Editorial: Say farewell to the paper paycheck
The end of the paper paycheck is almost here. Senate Bill 100, sponsored by Sen. Jeb Bradley, would hasten the day when nostalgia buffs – and workers who don’t want their spouse to know about overtime pay or a bonus – shed a tear for the paycheck’s demise. The bill would eliminate the requirement that New Hampshire employers get employee permission to pay by direct deposit or with a payroll card that functions like a debit card.
Since the savings from eliminating paper paychecks for the small percentage of employees who still receive them is considerable, most employers can be expected to take advantage of the change. Only about 400 of the state government’s 11,000 or so employees, for example, still get paper checks. By one estimate, it costs as much as $10 per check to issue each one.

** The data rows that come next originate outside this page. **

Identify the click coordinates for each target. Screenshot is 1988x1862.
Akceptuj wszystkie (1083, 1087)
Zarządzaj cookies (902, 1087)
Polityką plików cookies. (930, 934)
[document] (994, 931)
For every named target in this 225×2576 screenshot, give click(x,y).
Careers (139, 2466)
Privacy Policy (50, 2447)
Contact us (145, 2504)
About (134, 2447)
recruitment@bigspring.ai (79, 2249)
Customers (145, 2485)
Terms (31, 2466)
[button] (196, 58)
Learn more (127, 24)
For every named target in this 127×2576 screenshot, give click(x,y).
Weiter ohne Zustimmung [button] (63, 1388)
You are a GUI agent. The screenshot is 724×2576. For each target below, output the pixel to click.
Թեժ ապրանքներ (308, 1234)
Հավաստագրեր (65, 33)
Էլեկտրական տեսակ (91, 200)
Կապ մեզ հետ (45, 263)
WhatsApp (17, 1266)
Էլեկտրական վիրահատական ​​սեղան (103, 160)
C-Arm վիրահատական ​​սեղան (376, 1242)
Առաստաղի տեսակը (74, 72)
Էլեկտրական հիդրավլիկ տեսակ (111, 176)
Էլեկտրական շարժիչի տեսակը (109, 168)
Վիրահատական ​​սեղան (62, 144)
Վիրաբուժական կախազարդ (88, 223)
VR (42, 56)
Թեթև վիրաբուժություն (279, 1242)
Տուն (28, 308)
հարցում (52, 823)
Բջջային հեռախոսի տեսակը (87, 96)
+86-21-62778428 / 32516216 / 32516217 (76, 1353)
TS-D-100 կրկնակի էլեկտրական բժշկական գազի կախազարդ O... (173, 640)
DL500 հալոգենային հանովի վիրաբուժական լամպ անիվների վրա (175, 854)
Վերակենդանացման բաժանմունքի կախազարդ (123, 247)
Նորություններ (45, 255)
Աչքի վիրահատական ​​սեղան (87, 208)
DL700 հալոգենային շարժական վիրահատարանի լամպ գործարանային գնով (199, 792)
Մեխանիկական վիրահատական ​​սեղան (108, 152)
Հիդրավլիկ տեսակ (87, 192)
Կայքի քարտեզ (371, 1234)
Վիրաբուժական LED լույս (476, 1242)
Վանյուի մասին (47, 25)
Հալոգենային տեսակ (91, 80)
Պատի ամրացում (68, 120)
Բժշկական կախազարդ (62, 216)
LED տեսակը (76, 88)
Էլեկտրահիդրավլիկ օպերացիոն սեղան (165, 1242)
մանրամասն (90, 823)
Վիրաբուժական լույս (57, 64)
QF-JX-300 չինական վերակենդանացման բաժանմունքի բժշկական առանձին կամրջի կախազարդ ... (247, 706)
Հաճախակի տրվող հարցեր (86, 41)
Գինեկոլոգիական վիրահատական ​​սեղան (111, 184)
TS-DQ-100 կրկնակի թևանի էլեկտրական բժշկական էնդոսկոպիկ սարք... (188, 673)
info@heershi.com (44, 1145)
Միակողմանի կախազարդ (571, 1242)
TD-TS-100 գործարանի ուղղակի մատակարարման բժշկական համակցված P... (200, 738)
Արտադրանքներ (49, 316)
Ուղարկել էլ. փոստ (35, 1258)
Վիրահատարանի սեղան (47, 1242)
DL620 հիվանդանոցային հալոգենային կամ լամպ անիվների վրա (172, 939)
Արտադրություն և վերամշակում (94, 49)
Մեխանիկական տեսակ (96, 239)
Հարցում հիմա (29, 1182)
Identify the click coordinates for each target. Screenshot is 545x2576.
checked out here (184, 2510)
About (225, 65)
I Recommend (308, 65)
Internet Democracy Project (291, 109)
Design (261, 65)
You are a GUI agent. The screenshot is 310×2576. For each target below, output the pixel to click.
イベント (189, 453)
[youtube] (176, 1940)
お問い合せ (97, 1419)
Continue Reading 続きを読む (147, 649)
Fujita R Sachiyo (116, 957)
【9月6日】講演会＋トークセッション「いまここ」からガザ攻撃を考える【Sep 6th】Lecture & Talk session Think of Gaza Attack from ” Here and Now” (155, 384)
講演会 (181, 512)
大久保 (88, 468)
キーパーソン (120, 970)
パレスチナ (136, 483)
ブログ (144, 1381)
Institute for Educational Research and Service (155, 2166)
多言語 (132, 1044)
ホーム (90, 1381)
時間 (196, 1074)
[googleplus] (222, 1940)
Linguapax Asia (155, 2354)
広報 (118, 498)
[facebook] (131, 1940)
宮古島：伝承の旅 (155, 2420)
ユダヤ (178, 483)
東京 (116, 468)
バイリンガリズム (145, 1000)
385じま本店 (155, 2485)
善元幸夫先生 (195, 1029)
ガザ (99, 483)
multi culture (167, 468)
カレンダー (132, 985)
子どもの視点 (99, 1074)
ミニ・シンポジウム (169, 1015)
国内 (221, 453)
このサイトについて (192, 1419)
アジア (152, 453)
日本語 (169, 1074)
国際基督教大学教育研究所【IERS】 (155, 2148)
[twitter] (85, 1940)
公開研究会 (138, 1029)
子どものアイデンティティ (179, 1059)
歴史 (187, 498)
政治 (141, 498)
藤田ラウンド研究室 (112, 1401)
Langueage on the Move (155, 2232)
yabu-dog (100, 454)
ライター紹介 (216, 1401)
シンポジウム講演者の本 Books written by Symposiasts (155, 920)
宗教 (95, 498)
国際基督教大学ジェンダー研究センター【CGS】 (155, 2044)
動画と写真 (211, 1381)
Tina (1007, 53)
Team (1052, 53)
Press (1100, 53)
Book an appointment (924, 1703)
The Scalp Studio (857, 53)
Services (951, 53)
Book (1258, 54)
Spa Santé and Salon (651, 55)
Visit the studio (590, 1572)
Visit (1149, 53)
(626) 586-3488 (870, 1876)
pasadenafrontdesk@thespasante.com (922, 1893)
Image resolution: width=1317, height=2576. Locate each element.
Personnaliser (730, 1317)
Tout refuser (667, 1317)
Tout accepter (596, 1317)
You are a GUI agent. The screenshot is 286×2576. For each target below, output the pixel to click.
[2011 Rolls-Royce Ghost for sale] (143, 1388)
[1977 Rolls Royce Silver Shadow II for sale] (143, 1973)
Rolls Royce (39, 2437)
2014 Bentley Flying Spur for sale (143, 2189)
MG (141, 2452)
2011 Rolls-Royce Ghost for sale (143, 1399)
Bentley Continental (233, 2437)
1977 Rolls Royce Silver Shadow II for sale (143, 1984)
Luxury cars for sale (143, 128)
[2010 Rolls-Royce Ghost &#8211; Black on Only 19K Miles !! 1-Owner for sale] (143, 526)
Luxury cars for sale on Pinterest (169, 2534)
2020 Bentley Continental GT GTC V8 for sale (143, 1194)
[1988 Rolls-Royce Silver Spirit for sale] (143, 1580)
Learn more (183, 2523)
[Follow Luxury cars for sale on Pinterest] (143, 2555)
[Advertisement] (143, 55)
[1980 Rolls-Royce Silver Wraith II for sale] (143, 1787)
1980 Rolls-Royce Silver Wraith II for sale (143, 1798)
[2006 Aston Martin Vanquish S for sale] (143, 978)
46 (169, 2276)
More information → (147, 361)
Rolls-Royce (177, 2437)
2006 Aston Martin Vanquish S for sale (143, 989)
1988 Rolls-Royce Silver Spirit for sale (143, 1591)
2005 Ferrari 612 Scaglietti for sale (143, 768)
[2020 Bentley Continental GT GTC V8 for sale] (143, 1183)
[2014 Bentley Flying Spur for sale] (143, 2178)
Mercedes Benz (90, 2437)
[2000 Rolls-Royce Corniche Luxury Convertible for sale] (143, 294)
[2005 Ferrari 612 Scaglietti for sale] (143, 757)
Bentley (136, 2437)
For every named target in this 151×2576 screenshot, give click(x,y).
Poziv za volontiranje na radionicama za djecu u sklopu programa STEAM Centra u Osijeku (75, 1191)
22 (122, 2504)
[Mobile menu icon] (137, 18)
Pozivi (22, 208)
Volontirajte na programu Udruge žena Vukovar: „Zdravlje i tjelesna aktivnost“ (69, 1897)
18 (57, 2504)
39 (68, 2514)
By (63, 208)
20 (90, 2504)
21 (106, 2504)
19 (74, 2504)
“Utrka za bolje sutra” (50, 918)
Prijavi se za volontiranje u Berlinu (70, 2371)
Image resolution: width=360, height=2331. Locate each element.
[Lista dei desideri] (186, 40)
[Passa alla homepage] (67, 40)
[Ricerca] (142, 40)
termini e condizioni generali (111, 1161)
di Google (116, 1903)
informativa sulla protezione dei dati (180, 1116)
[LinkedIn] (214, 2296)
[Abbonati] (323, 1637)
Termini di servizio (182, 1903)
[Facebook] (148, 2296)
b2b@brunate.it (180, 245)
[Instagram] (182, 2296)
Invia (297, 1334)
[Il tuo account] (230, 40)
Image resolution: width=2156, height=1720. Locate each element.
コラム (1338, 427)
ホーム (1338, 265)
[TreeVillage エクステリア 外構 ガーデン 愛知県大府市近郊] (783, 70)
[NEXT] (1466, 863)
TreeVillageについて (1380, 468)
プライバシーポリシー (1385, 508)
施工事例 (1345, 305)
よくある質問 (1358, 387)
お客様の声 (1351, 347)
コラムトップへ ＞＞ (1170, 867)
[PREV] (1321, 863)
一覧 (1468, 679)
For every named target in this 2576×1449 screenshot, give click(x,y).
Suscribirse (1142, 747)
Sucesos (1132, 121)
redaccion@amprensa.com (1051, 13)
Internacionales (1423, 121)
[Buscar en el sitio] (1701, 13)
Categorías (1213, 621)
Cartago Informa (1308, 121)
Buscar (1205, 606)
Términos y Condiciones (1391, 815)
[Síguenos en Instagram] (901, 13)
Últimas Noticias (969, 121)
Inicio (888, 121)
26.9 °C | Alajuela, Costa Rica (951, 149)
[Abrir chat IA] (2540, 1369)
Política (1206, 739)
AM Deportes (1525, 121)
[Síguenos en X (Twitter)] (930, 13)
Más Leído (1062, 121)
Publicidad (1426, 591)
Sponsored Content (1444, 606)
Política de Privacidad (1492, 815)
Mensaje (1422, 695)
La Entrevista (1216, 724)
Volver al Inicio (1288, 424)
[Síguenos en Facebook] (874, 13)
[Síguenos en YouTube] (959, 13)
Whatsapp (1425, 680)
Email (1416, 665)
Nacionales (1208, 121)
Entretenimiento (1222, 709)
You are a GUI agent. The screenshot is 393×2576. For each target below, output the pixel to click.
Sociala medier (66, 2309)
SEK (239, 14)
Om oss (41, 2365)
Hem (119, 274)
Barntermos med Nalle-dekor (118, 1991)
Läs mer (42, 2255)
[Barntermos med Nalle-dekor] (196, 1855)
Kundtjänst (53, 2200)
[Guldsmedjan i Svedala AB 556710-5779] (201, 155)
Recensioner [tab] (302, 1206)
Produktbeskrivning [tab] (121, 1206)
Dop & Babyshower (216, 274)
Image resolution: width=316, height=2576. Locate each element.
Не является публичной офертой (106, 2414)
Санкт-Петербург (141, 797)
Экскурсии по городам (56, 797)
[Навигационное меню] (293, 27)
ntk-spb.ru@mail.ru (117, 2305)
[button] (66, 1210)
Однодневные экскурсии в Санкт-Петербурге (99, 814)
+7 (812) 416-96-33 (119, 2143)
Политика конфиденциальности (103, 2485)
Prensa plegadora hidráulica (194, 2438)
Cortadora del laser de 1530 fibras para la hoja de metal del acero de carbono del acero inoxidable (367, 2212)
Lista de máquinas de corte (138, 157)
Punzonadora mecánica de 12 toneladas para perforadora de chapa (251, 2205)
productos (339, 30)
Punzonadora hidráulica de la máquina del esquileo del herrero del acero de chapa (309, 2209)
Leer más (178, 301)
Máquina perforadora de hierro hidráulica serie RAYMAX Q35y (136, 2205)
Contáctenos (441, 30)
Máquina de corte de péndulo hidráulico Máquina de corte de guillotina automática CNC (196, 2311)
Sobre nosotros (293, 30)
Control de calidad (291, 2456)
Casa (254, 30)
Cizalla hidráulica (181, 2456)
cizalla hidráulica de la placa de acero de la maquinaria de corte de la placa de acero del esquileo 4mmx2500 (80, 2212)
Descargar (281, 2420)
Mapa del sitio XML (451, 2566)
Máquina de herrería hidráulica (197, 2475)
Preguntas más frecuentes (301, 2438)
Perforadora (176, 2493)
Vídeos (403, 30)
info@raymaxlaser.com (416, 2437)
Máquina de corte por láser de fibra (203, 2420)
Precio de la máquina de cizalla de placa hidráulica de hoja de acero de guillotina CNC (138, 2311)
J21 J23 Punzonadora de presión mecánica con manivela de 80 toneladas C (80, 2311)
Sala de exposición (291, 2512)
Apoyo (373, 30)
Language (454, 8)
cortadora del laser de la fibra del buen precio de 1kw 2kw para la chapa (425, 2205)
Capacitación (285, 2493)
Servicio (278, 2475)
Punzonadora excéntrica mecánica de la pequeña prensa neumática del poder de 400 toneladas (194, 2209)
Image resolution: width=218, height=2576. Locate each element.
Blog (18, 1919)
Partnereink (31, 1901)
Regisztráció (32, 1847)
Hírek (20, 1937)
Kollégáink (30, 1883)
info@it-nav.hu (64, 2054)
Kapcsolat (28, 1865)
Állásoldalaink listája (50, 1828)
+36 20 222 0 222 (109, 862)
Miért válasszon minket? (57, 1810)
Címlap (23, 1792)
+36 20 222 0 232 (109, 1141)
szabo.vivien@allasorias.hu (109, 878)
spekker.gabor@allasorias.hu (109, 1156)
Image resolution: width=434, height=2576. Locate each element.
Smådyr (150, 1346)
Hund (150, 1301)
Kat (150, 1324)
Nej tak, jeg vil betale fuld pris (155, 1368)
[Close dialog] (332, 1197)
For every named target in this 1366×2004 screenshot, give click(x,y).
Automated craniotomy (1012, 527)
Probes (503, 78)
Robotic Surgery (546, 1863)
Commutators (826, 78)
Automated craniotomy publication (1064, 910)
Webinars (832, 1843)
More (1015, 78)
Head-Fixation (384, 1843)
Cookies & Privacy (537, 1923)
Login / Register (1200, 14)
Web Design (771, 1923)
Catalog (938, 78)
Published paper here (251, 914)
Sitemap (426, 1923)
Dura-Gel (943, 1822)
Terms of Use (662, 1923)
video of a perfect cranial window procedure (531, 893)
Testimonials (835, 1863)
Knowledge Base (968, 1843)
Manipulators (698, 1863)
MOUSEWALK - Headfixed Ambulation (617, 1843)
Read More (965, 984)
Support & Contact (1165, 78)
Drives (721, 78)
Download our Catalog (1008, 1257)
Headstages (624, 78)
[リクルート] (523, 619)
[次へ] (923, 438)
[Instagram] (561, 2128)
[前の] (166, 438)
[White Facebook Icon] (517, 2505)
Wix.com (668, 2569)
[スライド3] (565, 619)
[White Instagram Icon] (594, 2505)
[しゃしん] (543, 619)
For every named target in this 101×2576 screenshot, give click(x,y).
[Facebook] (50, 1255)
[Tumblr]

That’s a waste of taxpayer money.
Bradley’s bill deserves to pass, but with two caveats:
The cards provide employees whose credit history makes it difficult to open a bank account (and thereby get paid by direct deposit) to be compensated conveniently without having to pay substantial fees to a bank or check-cashing service. But the fees charged by payroll card companies can cut into take-home pay. The bill should obligate employers to seek the lowest possible fees from card providers.
Workers who now receive paper checks should also be given more time to prepare to enter the age of electronic finance. Bradley’s bill would become effective 60 days after its passage. That’s not enough time to educate employees about the change and allow them to weigh direct deposit versus payroll card. Six months would be better. Either way, the paper paycheck is destined to disappear.